Data excerpts:
-=-=-=-=-
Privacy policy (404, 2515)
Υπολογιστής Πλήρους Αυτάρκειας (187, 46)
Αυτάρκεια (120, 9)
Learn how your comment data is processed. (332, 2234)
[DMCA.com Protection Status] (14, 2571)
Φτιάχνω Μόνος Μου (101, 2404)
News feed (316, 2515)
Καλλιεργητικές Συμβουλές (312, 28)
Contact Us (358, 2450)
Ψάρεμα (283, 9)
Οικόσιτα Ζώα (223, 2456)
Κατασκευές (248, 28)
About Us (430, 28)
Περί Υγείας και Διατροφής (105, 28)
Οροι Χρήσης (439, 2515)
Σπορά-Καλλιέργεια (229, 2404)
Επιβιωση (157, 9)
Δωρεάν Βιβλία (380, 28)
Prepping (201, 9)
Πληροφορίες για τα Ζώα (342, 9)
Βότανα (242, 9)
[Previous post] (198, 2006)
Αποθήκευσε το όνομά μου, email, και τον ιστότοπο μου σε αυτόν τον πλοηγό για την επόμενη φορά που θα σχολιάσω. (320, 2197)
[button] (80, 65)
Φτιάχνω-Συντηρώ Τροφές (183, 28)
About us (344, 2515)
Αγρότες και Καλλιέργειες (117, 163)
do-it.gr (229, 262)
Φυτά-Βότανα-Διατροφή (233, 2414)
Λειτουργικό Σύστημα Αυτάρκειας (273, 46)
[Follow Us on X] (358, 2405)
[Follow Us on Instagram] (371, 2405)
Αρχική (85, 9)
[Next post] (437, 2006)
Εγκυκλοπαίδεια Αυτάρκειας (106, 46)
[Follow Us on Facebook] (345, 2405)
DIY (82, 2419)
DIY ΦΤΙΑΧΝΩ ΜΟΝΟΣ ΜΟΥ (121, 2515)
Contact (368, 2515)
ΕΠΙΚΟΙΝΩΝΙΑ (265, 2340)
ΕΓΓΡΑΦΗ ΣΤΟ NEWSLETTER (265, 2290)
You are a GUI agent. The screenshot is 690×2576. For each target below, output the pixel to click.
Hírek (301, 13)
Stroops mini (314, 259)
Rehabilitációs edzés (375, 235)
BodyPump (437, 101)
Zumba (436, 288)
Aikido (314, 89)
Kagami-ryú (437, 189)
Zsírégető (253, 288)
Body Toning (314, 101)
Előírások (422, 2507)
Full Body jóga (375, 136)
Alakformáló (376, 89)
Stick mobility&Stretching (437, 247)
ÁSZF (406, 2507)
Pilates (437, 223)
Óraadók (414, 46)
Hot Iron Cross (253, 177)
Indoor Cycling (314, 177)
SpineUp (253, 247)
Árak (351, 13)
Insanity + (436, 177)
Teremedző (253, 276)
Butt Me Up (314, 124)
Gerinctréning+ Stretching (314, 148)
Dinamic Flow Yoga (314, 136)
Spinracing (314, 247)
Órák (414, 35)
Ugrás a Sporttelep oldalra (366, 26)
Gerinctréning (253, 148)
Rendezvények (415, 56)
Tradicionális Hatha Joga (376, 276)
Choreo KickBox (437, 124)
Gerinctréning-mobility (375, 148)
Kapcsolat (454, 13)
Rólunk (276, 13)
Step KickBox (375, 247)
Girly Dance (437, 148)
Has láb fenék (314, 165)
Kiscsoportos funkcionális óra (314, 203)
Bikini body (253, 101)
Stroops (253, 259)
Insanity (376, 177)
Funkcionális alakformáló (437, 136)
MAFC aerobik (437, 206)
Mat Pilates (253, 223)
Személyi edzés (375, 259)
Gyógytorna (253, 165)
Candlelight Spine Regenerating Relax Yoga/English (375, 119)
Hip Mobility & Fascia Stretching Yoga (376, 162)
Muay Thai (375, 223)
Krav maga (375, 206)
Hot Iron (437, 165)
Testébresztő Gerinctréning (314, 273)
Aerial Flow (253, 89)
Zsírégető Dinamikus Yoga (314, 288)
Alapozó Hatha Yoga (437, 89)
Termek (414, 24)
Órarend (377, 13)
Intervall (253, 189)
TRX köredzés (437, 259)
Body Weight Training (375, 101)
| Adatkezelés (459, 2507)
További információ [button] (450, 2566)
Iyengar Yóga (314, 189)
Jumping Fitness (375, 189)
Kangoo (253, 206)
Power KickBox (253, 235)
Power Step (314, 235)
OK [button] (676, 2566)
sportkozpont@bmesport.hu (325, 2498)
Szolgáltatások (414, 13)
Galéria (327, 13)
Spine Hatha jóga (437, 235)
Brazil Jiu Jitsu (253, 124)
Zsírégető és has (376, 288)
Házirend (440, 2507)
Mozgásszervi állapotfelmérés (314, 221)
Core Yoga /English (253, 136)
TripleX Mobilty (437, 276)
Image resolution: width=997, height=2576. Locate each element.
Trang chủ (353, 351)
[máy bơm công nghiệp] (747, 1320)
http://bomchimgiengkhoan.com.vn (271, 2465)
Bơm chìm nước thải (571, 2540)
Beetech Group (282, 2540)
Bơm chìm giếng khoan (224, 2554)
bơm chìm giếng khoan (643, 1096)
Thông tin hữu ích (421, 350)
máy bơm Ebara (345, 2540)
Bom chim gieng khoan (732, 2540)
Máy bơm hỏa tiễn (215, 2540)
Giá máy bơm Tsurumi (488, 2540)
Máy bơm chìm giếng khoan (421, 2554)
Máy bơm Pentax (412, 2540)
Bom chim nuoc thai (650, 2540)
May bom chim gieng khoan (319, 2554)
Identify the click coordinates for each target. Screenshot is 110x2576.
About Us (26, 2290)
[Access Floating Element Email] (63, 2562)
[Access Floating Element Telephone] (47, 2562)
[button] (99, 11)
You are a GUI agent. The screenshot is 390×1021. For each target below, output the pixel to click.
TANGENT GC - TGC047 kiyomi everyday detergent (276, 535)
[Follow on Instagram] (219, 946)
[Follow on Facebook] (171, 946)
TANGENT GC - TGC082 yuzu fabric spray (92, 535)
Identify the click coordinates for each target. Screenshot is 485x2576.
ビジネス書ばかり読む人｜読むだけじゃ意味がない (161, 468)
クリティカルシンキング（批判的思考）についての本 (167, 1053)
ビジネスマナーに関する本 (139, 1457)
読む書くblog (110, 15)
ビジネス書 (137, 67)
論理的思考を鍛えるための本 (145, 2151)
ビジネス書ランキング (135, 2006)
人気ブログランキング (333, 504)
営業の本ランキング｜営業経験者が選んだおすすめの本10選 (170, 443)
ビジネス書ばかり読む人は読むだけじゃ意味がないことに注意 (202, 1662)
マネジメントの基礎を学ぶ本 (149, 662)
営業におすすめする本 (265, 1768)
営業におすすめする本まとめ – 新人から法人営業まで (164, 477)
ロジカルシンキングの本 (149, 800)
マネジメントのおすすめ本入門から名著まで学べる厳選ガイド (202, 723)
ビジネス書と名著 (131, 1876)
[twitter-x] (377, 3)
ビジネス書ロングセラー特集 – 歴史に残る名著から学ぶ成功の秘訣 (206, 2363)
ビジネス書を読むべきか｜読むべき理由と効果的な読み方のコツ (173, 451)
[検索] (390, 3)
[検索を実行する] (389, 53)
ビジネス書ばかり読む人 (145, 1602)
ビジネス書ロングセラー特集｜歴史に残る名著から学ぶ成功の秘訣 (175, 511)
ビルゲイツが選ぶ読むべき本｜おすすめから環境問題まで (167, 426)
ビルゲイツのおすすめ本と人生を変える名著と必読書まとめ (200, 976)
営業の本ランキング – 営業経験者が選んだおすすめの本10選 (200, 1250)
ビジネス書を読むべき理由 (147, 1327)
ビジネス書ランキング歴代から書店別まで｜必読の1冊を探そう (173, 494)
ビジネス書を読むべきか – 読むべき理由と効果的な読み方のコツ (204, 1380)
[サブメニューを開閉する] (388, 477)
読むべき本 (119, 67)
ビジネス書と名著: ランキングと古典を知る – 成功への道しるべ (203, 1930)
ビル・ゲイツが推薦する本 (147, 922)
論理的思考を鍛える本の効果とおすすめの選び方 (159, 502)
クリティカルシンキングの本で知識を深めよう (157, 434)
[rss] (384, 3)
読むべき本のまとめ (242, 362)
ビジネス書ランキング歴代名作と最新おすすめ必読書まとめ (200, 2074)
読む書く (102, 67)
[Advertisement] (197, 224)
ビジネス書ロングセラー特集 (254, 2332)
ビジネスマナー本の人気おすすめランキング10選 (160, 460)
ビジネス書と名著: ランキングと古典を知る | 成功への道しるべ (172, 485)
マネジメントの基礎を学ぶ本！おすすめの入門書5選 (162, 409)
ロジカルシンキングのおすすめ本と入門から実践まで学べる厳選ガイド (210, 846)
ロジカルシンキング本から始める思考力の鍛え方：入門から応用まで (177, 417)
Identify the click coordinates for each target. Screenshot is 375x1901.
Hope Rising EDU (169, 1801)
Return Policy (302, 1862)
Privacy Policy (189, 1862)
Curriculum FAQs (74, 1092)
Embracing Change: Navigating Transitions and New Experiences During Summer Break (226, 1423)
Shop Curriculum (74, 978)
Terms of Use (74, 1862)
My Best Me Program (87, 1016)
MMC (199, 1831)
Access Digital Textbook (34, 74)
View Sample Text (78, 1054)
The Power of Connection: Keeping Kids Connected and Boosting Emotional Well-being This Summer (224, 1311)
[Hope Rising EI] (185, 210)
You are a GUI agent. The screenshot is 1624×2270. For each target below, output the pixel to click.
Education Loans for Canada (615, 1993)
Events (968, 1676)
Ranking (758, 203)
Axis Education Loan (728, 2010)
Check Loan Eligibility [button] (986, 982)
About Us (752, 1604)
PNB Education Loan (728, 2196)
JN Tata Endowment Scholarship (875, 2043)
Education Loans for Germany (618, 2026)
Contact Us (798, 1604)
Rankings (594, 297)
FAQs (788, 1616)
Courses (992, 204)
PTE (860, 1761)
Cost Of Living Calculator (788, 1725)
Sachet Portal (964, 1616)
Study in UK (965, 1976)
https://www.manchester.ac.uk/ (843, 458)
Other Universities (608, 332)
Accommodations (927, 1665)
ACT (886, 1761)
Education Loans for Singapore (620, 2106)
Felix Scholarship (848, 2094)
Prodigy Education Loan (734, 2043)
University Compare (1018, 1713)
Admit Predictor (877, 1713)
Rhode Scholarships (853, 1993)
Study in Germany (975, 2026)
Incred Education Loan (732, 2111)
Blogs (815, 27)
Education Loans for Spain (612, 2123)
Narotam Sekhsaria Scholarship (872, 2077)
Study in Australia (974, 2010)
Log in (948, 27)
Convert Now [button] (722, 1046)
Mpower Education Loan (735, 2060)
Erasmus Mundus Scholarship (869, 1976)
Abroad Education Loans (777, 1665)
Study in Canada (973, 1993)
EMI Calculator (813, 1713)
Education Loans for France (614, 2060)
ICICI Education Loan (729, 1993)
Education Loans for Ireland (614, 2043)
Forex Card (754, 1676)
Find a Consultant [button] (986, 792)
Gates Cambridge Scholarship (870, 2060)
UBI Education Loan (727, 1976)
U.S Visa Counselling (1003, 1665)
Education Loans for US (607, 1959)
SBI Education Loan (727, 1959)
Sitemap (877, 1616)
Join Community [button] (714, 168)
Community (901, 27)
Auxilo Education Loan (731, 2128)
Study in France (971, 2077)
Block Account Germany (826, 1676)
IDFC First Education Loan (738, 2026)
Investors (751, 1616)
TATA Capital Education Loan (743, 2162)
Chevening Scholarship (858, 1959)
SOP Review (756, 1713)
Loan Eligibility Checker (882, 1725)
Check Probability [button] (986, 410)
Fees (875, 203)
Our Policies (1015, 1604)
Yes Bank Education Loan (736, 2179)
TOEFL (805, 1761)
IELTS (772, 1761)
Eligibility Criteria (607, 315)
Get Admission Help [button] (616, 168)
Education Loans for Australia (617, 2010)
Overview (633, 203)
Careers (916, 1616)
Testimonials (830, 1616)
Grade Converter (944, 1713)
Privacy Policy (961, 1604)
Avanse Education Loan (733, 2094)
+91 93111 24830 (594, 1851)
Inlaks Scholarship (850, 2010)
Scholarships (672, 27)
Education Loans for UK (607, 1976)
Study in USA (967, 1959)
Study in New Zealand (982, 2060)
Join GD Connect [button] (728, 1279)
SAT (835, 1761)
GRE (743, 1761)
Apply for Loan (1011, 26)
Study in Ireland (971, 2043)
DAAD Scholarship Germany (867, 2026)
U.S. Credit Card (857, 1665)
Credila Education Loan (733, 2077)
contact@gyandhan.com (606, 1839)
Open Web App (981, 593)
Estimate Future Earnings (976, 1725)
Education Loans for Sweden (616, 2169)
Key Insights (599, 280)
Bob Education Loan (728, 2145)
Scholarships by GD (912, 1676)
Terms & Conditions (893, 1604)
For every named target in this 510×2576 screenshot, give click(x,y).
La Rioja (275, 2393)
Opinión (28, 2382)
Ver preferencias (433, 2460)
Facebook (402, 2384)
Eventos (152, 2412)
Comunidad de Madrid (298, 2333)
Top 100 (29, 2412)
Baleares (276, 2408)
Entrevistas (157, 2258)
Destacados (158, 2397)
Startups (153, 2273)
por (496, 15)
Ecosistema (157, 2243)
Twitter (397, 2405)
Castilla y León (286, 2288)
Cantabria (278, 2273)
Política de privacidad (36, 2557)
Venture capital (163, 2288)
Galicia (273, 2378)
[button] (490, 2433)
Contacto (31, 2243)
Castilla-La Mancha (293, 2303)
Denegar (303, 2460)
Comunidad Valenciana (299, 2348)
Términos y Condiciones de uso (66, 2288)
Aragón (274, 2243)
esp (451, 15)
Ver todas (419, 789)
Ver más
-=-=-=-=-
Exercise objective:
Extract exactly and only the lines above from the line containing "May bom chim gieng khoan (319, 2554)" through the line containing "[button] (99, 11)", both end lines included.

Result of this exercise:
May bom chim gieng khoan (319, 2554)
Identify the click coordinates for each target. Screenshot is 110x2576.
About Us (26, 2290)
[Access Floating Element Email] (63, 2562)
[Access Floating Element Telephone] (47, 2562)
[button] (99, 11)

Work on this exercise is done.